It is impossible to read Thomas Ahern's magisterial account of U.S. counterinsurgency efforts in Vietnam without the mind wandering to America's present-day wars in Iraq and, especially, Afghanistan. Ahern clearly intended for the book to be read against the backdrop of today's conflicts, even though he seldom addresses the obvious parallels directly. When the Central Intelligence Agency (CIA) commissioned Ahern, a retired career CIA officer who served around the globe (including Iran, where he was among the U.S. hostages held for 444 days during the Islamic Revolution), to write an official history of the agency's counterinsurgency programs in Vietnam, it did not intend for the book to be for posterity alone. Ahern writes with urgency to inform the agency's critical efforts in countering a new wave of insurgencies, and he effectively highlights many of the key problems that bedevil U.S. counterinsurgency efforts abroad to this day.

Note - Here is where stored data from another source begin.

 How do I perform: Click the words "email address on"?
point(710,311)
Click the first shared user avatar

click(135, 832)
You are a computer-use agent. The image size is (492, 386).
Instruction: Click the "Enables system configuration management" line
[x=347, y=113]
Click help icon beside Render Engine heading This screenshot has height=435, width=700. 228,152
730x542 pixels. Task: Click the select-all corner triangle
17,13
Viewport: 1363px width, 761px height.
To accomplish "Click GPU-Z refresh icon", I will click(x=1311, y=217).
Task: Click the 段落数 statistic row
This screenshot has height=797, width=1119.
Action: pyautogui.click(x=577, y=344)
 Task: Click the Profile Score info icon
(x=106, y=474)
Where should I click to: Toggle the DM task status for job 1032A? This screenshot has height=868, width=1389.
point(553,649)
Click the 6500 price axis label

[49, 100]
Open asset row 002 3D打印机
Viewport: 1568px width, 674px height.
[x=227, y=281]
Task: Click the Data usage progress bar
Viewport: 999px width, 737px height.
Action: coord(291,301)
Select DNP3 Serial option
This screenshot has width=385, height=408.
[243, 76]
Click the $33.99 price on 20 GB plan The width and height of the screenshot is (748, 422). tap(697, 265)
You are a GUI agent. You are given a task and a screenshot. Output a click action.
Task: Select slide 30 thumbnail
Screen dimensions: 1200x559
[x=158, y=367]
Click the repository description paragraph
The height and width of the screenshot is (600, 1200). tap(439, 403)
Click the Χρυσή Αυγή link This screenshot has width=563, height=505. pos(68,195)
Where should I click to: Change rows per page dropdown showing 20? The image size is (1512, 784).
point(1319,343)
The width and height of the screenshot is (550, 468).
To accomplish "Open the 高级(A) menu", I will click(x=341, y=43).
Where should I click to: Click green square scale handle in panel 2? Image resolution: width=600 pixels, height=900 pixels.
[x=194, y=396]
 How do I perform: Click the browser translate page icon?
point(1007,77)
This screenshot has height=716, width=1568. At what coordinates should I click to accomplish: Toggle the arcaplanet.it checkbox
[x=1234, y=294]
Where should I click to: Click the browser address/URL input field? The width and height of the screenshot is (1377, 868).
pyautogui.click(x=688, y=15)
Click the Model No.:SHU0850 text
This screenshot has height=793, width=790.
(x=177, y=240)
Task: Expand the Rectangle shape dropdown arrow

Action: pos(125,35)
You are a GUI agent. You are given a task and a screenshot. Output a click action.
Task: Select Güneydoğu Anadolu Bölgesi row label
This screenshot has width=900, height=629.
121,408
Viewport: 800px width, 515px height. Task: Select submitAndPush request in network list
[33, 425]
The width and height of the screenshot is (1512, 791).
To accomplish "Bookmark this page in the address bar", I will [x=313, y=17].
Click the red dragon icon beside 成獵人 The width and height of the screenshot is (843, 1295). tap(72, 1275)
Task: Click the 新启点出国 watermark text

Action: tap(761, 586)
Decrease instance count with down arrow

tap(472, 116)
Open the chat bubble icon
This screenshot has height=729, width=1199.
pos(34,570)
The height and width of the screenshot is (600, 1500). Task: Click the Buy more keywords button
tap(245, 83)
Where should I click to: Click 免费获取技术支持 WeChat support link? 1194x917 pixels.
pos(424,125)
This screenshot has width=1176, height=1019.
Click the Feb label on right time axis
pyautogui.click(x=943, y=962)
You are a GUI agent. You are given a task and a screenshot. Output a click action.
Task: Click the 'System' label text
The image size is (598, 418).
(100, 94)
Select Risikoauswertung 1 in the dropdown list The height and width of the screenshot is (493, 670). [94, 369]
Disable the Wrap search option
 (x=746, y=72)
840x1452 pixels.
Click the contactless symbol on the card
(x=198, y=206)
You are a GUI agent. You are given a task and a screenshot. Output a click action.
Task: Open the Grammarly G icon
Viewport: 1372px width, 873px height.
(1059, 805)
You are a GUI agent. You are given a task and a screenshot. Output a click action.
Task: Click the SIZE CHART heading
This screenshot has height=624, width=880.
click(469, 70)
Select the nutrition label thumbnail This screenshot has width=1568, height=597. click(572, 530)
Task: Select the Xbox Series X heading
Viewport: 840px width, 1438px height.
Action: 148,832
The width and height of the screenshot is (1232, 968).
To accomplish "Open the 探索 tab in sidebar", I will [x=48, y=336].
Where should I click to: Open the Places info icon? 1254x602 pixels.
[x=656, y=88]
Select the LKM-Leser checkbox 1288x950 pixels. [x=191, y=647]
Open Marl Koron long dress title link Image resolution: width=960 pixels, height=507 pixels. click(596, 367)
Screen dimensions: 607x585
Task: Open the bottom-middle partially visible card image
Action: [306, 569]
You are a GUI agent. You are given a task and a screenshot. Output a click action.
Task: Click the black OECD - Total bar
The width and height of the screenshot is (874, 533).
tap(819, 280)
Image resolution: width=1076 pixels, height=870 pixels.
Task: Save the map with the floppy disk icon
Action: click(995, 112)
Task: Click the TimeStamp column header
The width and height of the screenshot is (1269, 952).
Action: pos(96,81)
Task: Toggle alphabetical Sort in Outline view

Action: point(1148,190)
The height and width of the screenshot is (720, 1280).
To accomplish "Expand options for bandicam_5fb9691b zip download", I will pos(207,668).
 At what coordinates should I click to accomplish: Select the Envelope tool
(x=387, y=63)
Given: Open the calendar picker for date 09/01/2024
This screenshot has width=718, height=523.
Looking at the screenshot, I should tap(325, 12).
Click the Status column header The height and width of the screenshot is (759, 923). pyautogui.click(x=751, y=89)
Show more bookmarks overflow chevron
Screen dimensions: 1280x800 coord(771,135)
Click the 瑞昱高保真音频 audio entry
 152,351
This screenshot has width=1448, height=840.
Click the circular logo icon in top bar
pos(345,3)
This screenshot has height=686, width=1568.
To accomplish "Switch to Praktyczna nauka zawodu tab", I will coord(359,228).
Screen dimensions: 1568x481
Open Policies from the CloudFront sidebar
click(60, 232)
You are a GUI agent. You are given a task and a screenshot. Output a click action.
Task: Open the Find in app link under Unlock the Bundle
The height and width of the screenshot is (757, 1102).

Ahern exhaustively traces the evolution of the vast array of CIA-sponsored pacification initiatives in Vietnam. Many focused on developing village-based defense forces to stand up to the Viet Cong. The Citizens' Irregular Defense Groups, the Mountain Scouts, and the Strategic Hamlets represented early attempts to inoculate villages against Communist infiltration by empowering communities to defend themselves. Yet the establishment of local paramilitary forces outside the national command structure made the authoritarian South Vietnamese government (GVN) extremely uneasy. Ngo Dinh Diem and his revolving door of weak successors did not trust what they could not totally control. Ahern notes that the GVN was always pessimistic, even paranoid, in its assessments of the political loyalties of South Vietnam's peasantry.

This view was not necessarily inaccurate. The GVN never succeeded in commanding wholehearted loyalty from its people. The CIA, and the U.S. government as a whole, spent considerable time trying to win popular support in provinces and rural areas for the GVN, without truly grasping the depth of the GVN's legitimacy problems. Ho Chi Minh's regime in North Vietnam was the heir to the national liberation movement against French colonialism. The South Vietnamese government of Diem and his military successors, by contrast, was in many ways the heir to the French colonial tradition. South Vietnam's urban, Catholic elites had little in common with the majority of the country's population and could not identify or empathize with it.They resisted meaningful political and economic reforms that might have undermined the appeal of the Communist message. Their efforts to preserve the existing order and the attendant privileges for those at the top forestalled attempts to redress legitimate grievances of the population.

The GVN was thus a difficult regime for which to generate much support. Yet the U.S. government and some South Vietnamese leaders—notably, Diem's brother Ngo Dinh Nhu—kept attempting to cultivate a "revolutionary" anti-Communist ideology [End Page 168] among the people. The Force Populaire, a paramilitary force that was to deploy in the villages to perform good deeds by day and provide security by night, and the Census-Grievance teams, small units drawn from the local population that combined political action with intelligence-gathering, were examples of efforts to provide local security while generating anti-Communist fervor. Yet such programs failed to achieve more than tactical successes because they rarely produced significant improvements in peasants' quality of life that could be tied to the GVN. Unsurprisingly, the stagnant, status quo GVN was unable to manufacture a dynamic ideology that would inspire mass support. Dramatic-sounding concepts such as "Revolutionary Development," meant to seize the "revolutionary" mantle from the Communists, were little more than slogans in the face of persistent GVN opposition to land-reform initiatives and the empowerment of local leaders.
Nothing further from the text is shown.